═══ Die Auflistung ═══

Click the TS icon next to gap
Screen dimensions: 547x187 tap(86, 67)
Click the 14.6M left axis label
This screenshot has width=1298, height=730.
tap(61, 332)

═══

■ Schriftliche Aufgabe
Gib den Abschnitt der Auflistung von der Zeile mit „Click the 14.6M left axis label“ bis zum Ende der Auflistung Wort für Wort wieder, einschließlich beider Enden.

■ Ergebnis der Aufgabe
Click the 14.6M left axis label
This screenshot has width=1298, height=730.
tap(61, 332)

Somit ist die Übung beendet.